- _AIM OF THE TASK_:
Please restate, exactly as written, the lines running from the beginning of the material through the line that has "Envelopes (82, 359)" in it.

- _EXTRACTED RECORDS_:

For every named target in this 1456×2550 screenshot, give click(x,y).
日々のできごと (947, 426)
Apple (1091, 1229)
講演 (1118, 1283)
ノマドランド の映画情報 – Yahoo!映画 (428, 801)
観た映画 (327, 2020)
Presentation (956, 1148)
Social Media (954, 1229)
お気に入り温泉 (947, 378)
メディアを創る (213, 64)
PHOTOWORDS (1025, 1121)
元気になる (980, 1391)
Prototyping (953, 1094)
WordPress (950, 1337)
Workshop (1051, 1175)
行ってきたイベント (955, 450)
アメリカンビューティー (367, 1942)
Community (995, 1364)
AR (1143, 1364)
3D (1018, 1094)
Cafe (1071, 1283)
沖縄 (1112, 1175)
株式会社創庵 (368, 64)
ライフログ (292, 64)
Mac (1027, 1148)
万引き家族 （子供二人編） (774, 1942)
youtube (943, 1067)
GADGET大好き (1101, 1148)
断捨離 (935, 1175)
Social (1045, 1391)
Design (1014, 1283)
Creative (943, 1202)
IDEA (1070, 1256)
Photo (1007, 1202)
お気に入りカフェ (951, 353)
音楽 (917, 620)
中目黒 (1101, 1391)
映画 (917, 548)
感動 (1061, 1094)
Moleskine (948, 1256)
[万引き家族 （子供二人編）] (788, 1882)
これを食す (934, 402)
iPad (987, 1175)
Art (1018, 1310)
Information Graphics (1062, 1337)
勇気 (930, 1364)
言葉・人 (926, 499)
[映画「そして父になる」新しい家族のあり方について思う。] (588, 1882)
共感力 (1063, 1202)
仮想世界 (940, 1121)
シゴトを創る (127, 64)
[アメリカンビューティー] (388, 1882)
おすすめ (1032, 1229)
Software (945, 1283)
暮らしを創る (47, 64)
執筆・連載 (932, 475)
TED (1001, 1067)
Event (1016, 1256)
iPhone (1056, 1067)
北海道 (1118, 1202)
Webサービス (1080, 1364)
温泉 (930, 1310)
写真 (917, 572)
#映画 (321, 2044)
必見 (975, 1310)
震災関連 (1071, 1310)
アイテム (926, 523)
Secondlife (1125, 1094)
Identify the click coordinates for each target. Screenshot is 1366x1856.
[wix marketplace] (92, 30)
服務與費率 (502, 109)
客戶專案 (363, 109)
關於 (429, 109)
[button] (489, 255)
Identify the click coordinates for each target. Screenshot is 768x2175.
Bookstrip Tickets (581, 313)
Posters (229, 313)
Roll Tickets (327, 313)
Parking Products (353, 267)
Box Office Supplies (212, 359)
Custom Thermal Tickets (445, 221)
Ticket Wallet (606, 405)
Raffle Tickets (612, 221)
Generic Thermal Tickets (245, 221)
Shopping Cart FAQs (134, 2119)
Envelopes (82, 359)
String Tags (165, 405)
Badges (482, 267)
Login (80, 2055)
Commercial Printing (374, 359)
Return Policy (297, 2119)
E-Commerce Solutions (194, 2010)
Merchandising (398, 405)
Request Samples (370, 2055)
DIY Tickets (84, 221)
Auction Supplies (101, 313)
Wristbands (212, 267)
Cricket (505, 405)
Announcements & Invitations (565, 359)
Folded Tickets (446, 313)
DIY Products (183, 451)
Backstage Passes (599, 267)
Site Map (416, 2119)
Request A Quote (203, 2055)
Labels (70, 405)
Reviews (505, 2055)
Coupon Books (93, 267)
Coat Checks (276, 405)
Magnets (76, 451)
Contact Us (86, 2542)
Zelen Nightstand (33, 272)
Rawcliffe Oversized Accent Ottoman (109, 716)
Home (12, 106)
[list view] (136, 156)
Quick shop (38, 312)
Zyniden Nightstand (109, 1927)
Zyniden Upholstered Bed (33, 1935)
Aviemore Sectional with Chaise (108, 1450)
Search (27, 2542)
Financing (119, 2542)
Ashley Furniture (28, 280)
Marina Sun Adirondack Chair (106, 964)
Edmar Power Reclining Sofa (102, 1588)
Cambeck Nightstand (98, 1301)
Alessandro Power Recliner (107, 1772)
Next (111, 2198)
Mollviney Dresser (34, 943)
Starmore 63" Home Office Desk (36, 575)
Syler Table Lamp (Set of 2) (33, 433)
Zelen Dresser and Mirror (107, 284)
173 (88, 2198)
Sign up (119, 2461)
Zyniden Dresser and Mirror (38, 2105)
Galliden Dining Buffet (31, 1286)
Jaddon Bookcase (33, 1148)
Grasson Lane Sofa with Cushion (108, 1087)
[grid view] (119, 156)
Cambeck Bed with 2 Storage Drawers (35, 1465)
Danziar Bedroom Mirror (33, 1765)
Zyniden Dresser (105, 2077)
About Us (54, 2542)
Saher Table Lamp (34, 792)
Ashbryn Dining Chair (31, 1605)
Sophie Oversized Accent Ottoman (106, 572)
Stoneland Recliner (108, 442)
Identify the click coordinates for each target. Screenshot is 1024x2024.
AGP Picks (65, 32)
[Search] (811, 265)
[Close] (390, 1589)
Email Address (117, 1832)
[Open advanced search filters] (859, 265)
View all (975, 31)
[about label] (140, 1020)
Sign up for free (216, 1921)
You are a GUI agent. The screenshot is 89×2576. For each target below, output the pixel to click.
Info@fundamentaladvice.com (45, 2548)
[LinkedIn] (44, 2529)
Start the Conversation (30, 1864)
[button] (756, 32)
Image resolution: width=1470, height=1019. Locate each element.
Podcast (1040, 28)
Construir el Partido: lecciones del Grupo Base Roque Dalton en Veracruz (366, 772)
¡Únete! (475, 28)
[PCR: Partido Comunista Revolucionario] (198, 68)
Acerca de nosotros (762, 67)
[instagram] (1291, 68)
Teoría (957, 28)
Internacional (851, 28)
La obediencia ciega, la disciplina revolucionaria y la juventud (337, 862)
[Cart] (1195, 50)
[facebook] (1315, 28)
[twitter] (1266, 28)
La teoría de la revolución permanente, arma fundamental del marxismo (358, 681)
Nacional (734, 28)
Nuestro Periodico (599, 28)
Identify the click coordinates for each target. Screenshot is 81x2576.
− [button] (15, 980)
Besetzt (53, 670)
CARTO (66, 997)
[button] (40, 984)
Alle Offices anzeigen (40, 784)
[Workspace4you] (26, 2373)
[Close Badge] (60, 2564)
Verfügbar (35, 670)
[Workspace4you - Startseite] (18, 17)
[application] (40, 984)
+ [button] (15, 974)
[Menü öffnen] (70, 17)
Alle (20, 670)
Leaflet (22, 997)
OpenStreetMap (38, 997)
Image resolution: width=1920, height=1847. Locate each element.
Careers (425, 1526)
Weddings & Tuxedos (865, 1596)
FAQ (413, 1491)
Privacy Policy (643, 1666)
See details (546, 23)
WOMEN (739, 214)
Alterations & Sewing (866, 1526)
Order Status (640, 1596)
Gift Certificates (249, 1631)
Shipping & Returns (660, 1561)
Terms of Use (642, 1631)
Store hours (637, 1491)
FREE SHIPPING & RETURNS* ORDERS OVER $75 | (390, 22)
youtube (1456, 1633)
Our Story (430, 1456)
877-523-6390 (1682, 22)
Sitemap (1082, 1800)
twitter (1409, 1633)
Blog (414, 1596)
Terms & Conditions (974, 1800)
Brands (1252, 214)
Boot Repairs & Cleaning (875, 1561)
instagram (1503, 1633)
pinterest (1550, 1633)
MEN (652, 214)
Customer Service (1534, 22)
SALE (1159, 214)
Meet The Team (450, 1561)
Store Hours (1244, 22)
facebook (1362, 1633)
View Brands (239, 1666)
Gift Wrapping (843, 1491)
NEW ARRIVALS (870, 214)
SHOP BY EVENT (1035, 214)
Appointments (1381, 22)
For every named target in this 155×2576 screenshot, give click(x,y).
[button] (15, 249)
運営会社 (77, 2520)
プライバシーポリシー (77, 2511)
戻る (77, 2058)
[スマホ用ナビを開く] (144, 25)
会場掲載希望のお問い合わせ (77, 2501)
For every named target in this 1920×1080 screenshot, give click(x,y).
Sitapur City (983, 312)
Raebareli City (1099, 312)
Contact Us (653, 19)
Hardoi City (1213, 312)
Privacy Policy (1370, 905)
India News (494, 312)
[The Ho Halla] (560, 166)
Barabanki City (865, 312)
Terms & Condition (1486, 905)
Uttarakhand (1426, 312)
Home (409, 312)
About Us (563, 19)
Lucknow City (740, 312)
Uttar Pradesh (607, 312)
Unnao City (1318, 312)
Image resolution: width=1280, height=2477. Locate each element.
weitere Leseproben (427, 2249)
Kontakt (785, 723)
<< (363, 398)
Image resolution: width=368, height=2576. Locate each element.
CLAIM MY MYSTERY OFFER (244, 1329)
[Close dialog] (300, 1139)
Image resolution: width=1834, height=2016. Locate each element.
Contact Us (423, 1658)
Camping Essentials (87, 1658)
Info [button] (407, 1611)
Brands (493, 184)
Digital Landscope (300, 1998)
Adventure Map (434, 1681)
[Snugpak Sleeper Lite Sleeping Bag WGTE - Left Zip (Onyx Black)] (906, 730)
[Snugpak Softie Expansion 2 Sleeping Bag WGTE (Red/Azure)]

- _EXERCISE ANSWER_:
For every named target in this 1456×2550 screenshot, give click(x,y).
日々のできごと (947, 426)
Apple (1091, 1229)
講演 (1118, 1283)
ノマドランド の映画情報 – Yahoo!映画 (428, 801)
観た映画 (327, 2020)
Presentation (956, 1148)
Social Media (954, 1229)
お気に入り温泉 (947, 378)
メディアを創る (213, 64)
PHOTOWORDS (1025, 1121)
元気になる (980, 1391)
Prototyping (953, 1094)
WordPress (950, 1337)
Workshop (1051, 1175)
行ってきたイベント (955, 450)
アメリカンビューティー (367, 1942)
Community (995, 1364)
AR (1143, 1364)
3D (1018, 1094)
Cafe (1071, 1283)
沖縄 (1112, 1175)
株式会社創庵 (368, 64)
ライフログ (292, 64)
Mac (1027, 1148)
万引き家族 （子供二人編） (774, 1942)
youtube (943, 1067)
GADGET大好き (1101, 1148)
断捨離 (935, 1175)
Social (1045, 1391)
Design (1014, 1283)
Creative (943, 1202)
IDEA (1070, 1256)
Photo (1007, 1202)
お気に入りカフェ (951, 353)
音楽 (917, 620)
中目黒 (1101, 1391)
映画 (917, 548)
感動 (1061, 1094)
Moleskine (948, 1256)
[万引き家族 （子供二人編）] (788, 1882)
これを食す (934, 402)
iPad (987, 1175)
Art (1018, 1310)
Information Graphics (1062, 1337)
勇気 (930, 1364)
言葉・人 (926, 499)
[映画「そして父になる」新しい家族のあり方について思う。] (588, 1882)
共感力 (1063, 1202)
仮想世界 (940, 1121)
シゴトを創る (127, 64)
[アメリカンビューティー] (388, 1882)
おすすめ (1032, 1229)
Software (945, 1283)
暮らしを創る (47, 64)
執筆・連載 (932, 475)
TED (1001, 1067)
Event (1016, 1256)
iPhone (1056, 1067)
北海道 (1118, 1202)
Webサービス (1080, 1364)
温泉 (930, 1310)
写真 (917, 572)
#映画 (321, 2044)
必見 (975, 1310)
震災関連 (1071, 1310)
アイテム (926, 523)
Secondlife (1125, 1094)
Identify the click coordinates for each target. Screenshot is 1366x1856.
[wix marketplace] (92, 30)
服務與費率 (502, 109)
客戶專案 (363, 109)
關於 (429, 109)
[button] (489, 255)
Identify the click coordinates for each target. Screenshot is 768x2175.
Bookstrip Tickets (581, 313)
Posters (229, 313)
Roll Tickets (327, 313)
Parking Products (353, 267)
Box Office Supplies (212, 359)
Custom Thermal Tickets (445, 221)
Ticket Wallet (606, 405)
Raffle Tickets (612, 221)
Generic Thermal Tickets (245, 221)
Shopping Cart FAQs (134, 2119)
Envelopes (82, 359)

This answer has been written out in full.